A sheriff is directed to grant a guardianship order initially “for a period of three years or such other period (including an indefinite period) as, on cause shown, he may determine” (s58(4) of the Adults with Incapacity (Scotland) Act 2000: all references below are to that Act, except where otherwise stated.)
Sheriff John K Mundy at Falkirk has issued a written judgment addressing more fully than hitherto the considerations relevant to determining duration of a guardianship order, and in particular whether, on the facts of the case before him, it should be granted for less than three years. He addressed the questions of onus; of balancing elements relevant to the principle in s1(3) requiring the least restrictive effective intervention in relation to the adult’s freedom; the implication of the “acting” element of the definition of incapacity (s1(6)(a)); and the appropriate focus where there were related child welfare issues.
Falkirk Council applied for a guardianship order appointing their chief social work officer as welfare guardian to S for a period of three years. S opposed, but only as regards the duration of the order, which she contended should be limited to one year. At the time of the hearing in November 2013 she was aged 34. She had a learning disability. She had two children, G and A, to different fathers with both of whom she had had difficult relationships, and by the time of the hearing both children were in local authority care. Her adoptive mother was deceased and her relationship with her adoptive father had deteriorated. On 14th June 2013 the sheriff had granted a Removal Order under s293 of the Mental Health (Care and Treatment) (Scotland) Act 2003 as a result of which S was removed to M Care Centre.
On onus, the sheriff refused to accept that there was any onus on a party proposing a period of less than the three-year “norm”: “It seems to me, bearing in mind the principle of ‘the least restrictive option’ (on the hypothesis that intervention is justified), that it would be difficult to argue that there was a legal burden on a party who submitted for a lesser period of intervention.” More generally, where issue had been joined as to duration it seemed to the sheriff “to be unhelpful to think in terms of onus.” The court’s task “must ultimately be to consider what the appropriate period is having regard to the principles contained in the Act.” In applying s1(3), on the one hand a shorter period could be said to be less restrictive, but the sheriff referred to Adrian’s comment in relation to s58(4) in “Adults with Incapacity Legislation” that requiring everyone to go through the renewal procedure more frequently than necessary could be contrary to the benefit principle. The potential impact on the adult of a renewal application was relevant. The sheriff referred to the observations of Sheriff Thornton in Application in respect of the adult JMR (Kirkcaldy Sheriff Court, 27th February 2013 at para 20). In the present case, he identified as further disadvantage of a shorter period that S’s knowledge that the order was only for a year could cause her – as she was reported to have said – to “keep the head down” for that period, thus inhibiting the progress of her rehabilitation. She was “at risk of being taken advantage of”, and it would be “a slow process in order to ensure her safety in the community without support.” Sheriff Mundy quoted evidence of a consultant psychiatrist that he “did not think she would work with a one year order even if she agreed with that.”

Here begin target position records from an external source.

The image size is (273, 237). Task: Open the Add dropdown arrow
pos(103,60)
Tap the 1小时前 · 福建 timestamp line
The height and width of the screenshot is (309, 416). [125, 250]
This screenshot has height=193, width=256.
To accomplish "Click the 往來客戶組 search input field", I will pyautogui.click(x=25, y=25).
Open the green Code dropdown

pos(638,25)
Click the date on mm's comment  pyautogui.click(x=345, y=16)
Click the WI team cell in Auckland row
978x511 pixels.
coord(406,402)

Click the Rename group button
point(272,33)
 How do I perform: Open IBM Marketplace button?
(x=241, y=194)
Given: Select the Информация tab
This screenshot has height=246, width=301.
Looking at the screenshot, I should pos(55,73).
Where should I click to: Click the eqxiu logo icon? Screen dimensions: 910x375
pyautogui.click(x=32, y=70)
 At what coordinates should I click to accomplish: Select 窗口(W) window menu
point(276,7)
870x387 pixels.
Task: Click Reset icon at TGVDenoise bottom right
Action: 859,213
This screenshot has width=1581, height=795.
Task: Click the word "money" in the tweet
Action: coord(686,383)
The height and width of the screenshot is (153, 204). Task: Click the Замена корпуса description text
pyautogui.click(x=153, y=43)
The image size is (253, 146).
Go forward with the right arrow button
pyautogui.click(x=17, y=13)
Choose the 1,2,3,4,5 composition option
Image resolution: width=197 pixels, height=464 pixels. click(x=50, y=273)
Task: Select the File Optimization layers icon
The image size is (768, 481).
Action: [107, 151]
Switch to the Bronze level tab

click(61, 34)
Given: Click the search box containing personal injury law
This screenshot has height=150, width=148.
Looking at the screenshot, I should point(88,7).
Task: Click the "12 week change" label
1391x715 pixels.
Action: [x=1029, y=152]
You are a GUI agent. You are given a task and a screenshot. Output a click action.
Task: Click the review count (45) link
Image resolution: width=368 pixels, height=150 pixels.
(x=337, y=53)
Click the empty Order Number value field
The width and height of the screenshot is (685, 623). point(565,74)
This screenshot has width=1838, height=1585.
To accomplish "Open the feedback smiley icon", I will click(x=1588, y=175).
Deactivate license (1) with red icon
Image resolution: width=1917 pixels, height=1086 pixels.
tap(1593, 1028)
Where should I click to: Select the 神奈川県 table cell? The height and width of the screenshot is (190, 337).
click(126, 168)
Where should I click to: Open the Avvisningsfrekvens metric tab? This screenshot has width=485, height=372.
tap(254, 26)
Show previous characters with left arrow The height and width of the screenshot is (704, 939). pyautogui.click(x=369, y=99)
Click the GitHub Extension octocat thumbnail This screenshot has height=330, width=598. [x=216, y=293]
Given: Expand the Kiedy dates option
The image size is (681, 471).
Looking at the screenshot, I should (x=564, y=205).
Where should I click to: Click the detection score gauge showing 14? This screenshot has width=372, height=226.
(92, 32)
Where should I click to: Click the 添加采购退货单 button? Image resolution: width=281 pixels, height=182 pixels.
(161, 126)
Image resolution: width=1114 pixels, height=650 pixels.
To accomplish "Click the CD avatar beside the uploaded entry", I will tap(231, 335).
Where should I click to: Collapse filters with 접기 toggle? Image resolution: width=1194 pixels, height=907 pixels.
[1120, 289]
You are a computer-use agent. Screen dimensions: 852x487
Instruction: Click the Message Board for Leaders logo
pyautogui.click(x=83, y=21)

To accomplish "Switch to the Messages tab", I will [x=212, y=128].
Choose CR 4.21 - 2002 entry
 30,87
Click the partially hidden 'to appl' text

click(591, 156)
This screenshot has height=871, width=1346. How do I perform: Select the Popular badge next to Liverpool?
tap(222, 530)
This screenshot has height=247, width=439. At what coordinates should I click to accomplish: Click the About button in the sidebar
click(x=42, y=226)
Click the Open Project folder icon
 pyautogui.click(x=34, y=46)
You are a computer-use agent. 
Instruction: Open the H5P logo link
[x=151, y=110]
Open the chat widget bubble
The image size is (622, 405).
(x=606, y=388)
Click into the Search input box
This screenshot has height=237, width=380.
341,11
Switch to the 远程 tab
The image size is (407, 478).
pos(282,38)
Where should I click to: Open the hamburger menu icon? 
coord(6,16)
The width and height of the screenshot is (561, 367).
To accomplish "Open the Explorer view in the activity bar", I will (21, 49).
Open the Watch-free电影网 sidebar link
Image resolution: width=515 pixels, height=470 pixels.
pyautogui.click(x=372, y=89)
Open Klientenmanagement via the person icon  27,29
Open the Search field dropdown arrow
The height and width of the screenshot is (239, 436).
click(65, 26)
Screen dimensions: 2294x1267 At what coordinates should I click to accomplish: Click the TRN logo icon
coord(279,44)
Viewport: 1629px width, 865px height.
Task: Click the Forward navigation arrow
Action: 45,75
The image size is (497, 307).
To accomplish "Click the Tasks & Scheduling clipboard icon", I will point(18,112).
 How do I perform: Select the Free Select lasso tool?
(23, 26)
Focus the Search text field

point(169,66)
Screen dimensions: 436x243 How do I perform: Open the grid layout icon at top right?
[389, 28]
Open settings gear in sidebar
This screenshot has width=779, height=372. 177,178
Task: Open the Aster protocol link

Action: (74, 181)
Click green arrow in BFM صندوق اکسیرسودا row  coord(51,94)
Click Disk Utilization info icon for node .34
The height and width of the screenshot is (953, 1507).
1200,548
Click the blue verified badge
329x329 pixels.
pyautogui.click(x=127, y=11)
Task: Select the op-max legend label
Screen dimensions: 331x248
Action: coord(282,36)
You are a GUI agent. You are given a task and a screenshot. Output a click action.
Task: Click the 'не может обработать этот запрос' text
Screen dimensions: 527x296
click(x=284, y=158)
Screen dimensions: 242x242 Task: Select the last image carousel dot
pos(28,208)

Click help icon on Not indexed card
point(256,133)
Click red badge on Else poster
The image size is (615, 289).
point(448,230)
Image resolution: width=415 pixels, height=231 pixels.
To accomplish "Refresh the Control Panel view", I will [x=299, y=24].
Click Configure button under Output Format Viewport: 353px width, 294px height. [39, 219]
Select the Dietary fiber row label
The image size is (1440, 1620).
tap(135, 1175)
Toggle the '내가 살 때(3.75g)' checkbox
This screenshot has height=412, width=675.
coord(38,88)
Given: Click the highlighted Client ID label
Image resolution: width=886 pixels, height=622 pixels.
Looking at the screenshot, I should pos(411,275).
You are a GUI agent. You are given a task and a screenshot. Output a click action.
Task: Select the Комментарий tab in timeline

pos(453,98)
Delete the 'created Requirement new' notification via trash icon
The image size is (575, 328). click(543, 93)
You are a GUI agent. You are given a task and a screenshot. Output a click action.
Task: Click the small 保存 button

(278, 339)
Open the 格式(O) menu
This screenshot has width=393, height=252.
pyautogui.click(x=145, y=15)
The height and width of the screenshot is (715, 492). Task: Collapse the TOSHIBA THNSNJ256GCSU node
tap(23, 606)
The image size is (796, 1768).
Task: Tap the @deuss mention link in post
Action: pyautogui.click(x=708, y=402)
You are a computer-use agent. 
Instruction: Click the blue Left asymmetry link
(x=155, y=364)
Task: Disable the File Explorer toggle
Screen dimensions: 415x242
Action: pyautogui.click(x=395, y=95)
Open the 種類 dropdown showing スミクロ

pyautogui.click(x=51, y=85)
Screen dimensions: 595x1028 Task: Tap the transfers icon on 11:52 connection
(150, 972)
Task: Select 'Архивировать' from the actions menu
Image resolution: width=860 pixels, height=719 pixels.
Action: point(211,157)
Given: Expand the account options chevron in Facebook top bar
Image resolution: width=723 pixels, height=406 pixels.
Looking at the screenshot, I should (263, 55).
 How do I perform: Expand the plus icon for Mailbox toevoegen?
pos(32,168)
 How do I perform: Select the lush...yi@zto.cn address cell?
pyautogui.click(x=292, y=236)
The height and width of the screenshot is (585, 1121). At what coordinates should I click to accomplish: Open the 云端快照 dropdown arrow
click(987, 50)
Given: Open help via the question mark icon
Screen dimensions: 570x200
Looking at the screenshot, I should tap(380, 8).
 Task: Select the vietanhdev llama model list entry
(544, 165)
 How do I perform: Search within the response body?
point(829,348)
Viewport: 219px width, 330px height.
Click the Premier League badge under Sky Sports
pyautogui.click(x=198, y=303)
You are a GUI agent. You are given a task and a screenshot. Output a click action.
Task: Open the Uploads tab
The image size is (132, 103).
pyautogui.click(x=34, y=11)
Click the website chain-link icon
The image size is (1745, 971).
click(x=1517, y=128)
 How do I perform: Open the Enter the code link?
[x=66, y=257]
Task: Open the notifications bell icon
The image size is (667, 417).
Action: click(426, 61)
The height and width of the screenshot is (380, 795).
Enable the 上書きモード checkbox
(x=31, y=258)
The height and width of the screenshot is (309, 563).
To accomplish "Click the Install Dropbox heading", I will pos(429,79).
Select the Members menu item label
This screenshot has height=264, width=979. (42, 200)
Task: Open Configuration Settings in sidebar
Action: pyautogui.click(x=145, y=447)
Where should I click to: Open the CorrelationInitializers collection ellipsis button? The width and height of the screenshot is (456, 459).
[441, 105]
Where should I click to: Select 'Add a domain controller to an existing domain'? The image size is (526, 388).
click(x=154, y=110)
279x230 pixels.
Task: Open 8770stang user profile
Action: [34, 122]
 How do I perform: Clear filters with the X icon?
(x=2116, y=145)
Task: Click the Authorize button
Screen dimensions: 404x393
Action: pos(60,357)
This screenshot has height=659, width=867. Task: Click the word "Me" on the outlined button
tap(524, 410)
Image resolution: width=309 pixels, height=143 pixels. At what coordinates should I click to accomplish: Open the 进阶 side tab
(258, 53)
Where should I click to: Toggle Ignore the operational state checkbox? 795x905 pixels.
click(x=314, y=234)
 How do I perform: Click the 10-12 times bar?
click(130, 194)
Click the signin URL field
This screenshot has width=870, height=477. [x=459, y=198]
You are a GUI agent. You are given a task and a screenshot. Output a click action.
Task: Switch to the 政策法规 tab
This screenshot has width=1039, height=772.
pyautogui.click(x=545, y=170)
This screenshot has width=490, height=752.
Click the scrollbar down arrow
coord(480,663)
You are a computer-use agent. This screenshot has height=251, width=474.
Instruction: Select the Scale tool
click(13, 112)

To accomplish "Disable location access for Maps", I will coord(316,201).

The importance of the element of “acting”, including acting in accordance with otherwise potentially competent decisions, was emphasised by the Mental Welfare Commission in the “D Report.” In the present case, the sheriff accepted evidence of S’s frequent inability to act consistently with decisions. Looking only to her expressed decisions, it might have been doubtful whether she was incapable so as to warrant the order sought.
The sheriff did not feel that he “could attach a great deal of weight to the proposition that a shorter order would allow S a greater opportunity to play a significant part in A’s upbringing.” In “Two ‘adults’ in one incapacity case?: thoughts for Scotland from an English deprivation of liberty decision”, 2013 SLT (News) 239,
Adrian suggested that the section 1 principles should be applied to any adult within the wording of s1(1), which might be a “second adult” in addition to the adult regarding whom proceedings had been brought. This view could not apply to a person under 16, and thus not an “adult” in terms of the Act. A parent-child relationship would however be likely to engage the benefit principle (s1(2)), the wishes and feelings of the adult (s1(4)(a)), and the views of the child (s1(4)(d)). Sheriff Mundy did not refer to such considerations. He referred to evidence that the “concern was S’s welfare and safety rather than any issues relating to her child” and that “this application was about S, not her child.” Sheriff Mundy accepted, on the basis of evidence adduced, that “the first concern was to achieve stability for S,” upon achievement of which “S’s parenting ability in relation to A could be re-assessed.”
The Judgment does not refer to Article 12.4 of the UN Convention on the Rights of Persons with Disabilities of December 13, 2006, which provides that “measures that relate to the exercise of legal capacity” should “apply for the shortest time possible.”